Ann Althouse said...

“ I think Dorsey’s was set at 220 degrees (already higher than the boiling point of water) and the guy who collapsed had his sauna set at 230 degrees (ten degrees hotter).“

You’re right. I stand corrected.

Ann Althouse said...

Wouldn’t 220 cook you?

I read global warming alarmism that says people will cook to death at much lower temperatures... like 140.

I know you can roast a chicken in a 140 oven. It takes all night and day but it’s super tender. It was a fad to roast chicken like that in the 70 s.

Social JusticeIsGay said...

Jack Dorsey is the God-Emperor of pedophiles. Everything he does--every step he takes--is ultimately in service of pedophilia.

Kevin said...

Hot + Salty = Supermodels

Where is Laslo on all this?

Jack Klompus said...

Jack Dorsey, a pretentious douche who made millions providing a platform for the stupidest people on the planet to be dicks to one another. And yes of course I'm just mad that I didn't think of it first.

hstad said...


"Twitter’s CEO, last of the Steve Jobs-like tech-founder demigods....(by Nick Bilton)..."

A bit over the top by Vanity Fair's writer to garner reader interest.

But if they were serious then Vanity Fair should go out of business. To compare "Dorsey" who is a now nothing moron to "Jobs" who weathered a lifetime of difficulties and successfully founded many businesses and finally succumbed to a dreadful disease, is the height of narcissism by both "Bilton" and "Vanity Fair".

rcocean said...

That's why CEO with real smarts try to become majority stock holders, so they are in the power of "Private Equity firms".

rcocean said...

Eating one meal a day is extremely hard on your body.

Tommy Duncan said...

"I'm stressing the weird stuff — the hot and the salty."

Meade, would you care to comment?

Michael K said...

At 220, you do not want to stay for more than 15 minutes at a time. And that will be followed by a plunge through a hole in the ice and a 15 minute rest. Three rounds of this is pretty typical.

There is a very funny Tom Bodett recording about two couples that skied in to a sauna shack next to an icy pond in Alaska. They sat in the sauna, then ran naked to jump in the pond. While they were in the pond, the sauna caught fire and burned up their clothes. They had to ski naked 5 miles back to the road to get out. Hilarious recording.

Gabriel said...

@Ann:Wouldn’t 220 cook you?

Eventually, but not in 15 minutes. I cook chili at 195 and it takes 3 hours for the beef to be done.
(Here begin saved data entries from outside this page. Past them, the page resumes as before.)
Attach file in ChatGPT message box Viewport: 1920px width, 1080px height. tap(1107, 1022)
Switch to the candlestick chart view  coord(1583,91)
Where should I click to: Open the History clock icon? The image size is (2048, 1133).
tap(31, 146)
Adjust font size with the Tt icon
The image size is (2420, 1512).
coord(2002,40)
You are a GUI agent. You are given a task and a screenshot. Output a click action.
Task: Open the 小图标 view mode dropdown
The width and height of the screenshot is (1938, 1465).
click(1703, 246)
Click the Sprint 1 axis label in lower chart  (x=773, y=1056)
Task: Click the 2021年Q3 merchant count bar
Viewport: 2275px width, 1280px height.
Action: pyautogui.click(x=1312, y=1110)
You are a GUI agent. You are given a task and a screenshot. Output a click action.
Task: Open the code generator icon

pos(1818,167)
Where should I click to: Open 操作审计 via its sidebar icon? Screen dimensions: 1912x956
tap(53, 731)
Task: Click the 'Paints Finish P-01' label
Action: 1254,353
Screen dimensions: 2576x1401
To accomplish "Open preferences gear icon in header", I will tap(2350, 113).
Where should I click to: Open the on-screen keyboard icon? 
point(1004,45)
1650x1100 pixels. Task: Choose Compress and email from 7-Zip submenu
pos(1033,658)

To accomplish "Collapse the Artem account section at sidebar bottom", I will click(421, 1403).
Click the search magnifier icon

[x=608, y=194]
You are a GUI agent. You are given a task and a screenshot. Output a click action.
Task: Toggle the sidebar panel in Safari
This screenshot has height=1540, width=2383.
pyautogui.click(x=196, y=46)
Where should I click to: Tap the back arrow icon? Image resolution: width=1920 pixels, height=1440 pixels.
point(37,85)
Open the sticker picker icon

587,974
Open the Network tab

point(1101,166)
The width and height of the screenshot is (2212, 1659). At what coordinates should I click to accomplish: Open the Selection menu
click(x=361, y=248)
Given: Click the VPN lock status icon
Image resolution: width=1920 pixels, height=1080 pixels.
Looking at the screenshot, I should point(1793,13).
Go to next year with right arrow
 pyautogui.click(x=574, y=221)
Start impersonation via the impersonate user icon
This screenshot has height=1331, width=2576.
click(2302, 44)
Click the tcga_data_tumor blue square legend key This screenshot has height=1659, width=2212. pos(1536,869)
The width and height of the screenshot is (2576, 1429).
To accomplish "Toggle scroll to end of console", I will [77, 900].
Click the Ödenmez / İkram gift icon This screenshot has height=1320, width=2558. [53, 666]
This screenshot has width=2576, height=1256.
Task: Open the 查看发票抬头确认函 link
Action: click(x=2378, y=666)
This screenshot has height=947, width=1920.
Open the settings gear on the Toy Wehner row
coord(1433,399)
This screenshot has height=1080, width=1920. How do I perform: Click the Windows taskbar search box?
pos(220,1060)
Furthermore a live human has a temperature regulation system that is working. A dead human wouldn't.

mikeski said...

@JAORE -

Eccentric, kooky, free-spirit billionaire.

If he were poor he'd be a nut case.


Crash Davis (to Ebby Calvin "Nuke" LaLoosh):

"Your shower shoes have fungus on them. You'll never make it to the bigs with fungus on your shower shoes. Think classy; you'll be classy. If you win 20 in the show, you can let the fungus grow back and the press'll think you're colorful. Until you win 20 in the show, however, it means you're a slob."

Bull Durham (1988)

NorthOfTheOneOhOne said...

Wake me up when Dorsey takes his "Howard Hughes" turn and really goes off the deep end.

Known Unknown said...

"Last of the Steve Jobs-like tech-founder demigods" is a bit presumptuous, no?

Known Unknown said...

"People forget that most of Steve Jobs' adult life he dressed to the nines. We only remember the last decade."

He wore bow ties!

Fernandinande said...

If he were poor he'd be a nut case.

If he were poor and a nut case nobody beyond his immediate family would be talking about him. But here we are, because he's not poor.

"Its users are addicts."
True, but the same applies to blog comments sections.


I've always considered blogger.com to be a bad habit.

It's easy to armchair and say a weird dude like Dorsey doesn't do anything.

Reading his Wiki page dispels that idea.

The guy's really smart, in business as well as "nerdy" computer stuff, and he's also really rich; I think it's funny seeing the poorly disguised jealousy in these posts.

Fernandinande said...

poorly disguised jealousy

I wasn't referring to you, TreeJoe.

Clark said...

"While they were in the pond, the sauna caught fire and burned up their clothes."

Most of the saunas in the UP that I knew about were outbuildings. One reason for this was to get as close as possible to the lake. The other reason was to keep your house from burning down in case the sauna caught fire.